CartoDB has an excellent and easy-to-use synced tables feature, that reads data from a public URL on a regular schedule and keeps an associated CartoDB table up-to-date. However, synced tables require the data to be publicly available so CartoDB can read it, and that the destination table get over-written at each update.
For some users, these limitations are not acceptable–their data is not public or they want to continually append new information to their table.

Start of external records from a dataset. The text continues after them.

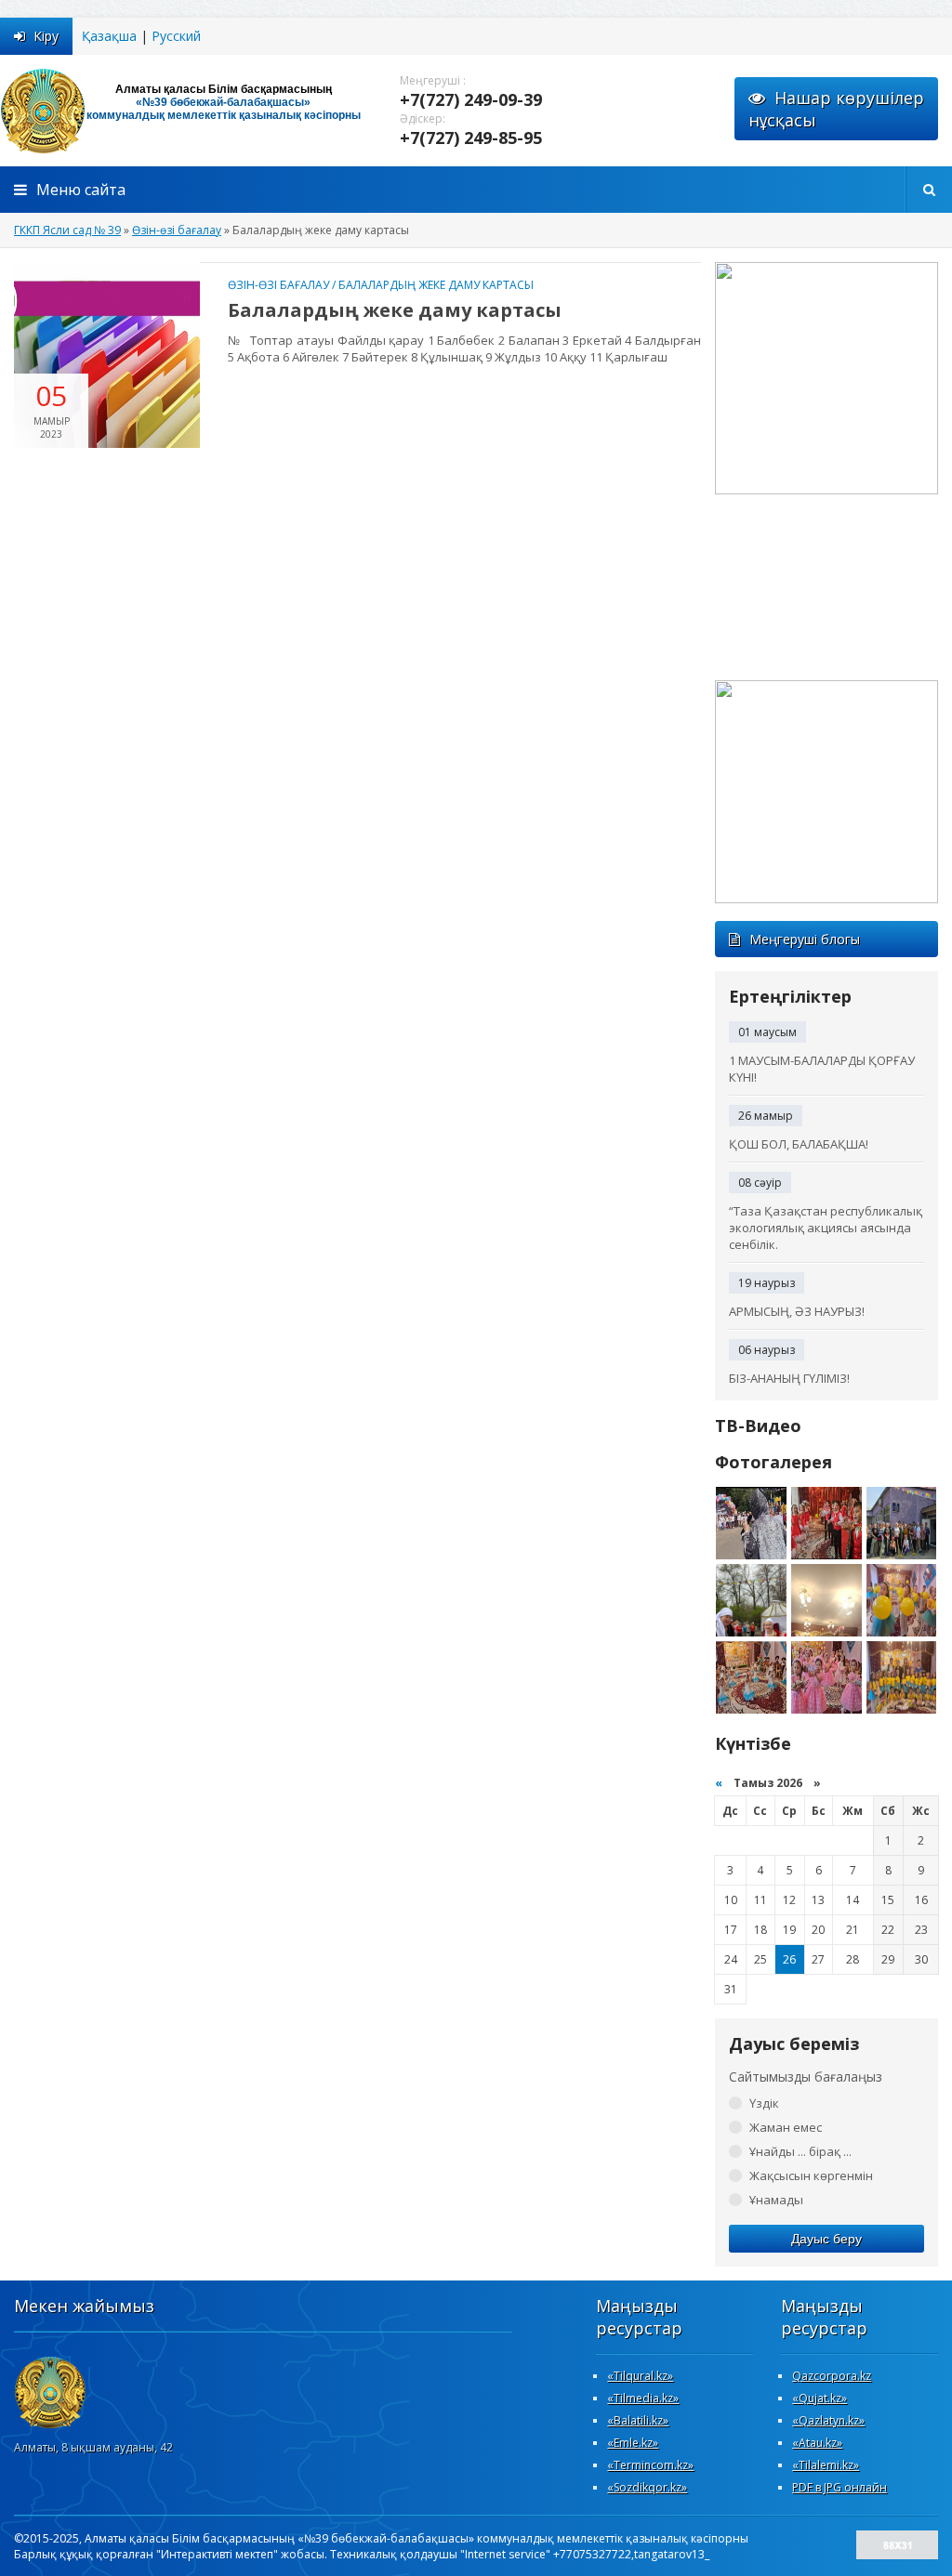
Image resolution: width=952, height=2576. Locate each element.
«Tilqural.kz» (640, 2376)
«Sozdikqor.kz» (647, 2487)
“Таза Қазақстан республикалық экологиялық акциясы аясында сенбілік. (825, 1228)
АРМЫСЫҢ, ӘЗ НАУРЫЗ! (797, 1311)
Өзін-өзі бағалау (278, 285)
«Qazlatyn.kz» (828, 2420)
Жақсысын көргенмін (811, 2175)
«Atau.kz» (817, 2443)
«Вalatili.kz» (637, 2420)
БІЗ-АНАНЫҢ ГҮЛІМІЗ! (789, 1378)
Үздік (764, 2103)
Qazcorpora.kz (831, 2376)
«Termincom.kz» (650, 2465)
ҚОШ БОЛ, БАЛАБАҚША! (798, 1144)
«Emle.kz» (632, 2443)
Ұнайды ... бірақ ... (800, 2151)
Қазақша (109, 36)
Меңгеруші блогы (804, 939)
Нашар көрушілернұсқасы (836, 108)
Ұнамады (776, 2199)
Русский (176, 36)
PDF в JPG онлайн (839, 2487)
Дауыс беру (826, 2238)
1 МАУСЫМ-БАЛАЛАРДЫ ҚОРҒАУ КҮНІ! (822, 1068)
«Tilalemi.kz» (825, 2465)
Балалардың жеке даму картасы (436, 285)
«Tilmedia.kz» (643, 2398)
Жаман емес (785, 2127)
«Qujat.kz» (819, 2398)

Fortunately, it’s easy to create your own live data tables in CartoDB, updated on your own schedule, from your private data, using the ogr2ogr tool from the open source GDAL library. The support for CartoDB in GDAL has gotten a lot better recently, so use the latest version from SVN, or the upcoming GDAL 2.0 release.
Initial Load
You can load a fresh table directly into CartoDB using ogr2ogr like this (I’m loading my trusty 1:250K map grid for British Columbia):
ogr2ogr \
--config CARTODB_API_KEY abcdefghijabcdefghijabcdefghijabcdefghij \
-t_srs EPSG:4326 \
-f CartoDB \
"CartoDB:pramsey" \
g250.shp
The commandline syntax of ogr2ogr is not the most obvious thing in the world.
- The API key is required to allow write access into the database.
- The
-t_srs EPSG:4326
option tells ogr2ogr reproject the data to geographic coordinates, which is required for data to be published via the CartoDB Editor. - The
-f CartoDB
option tells ogr2ogr to use the CartoDB driver for writing. - The
CartoDB:pramsey
entry is the destination data, in this case, thepramsey
account at CartoDB. - The
g250.shp
entry is the source data.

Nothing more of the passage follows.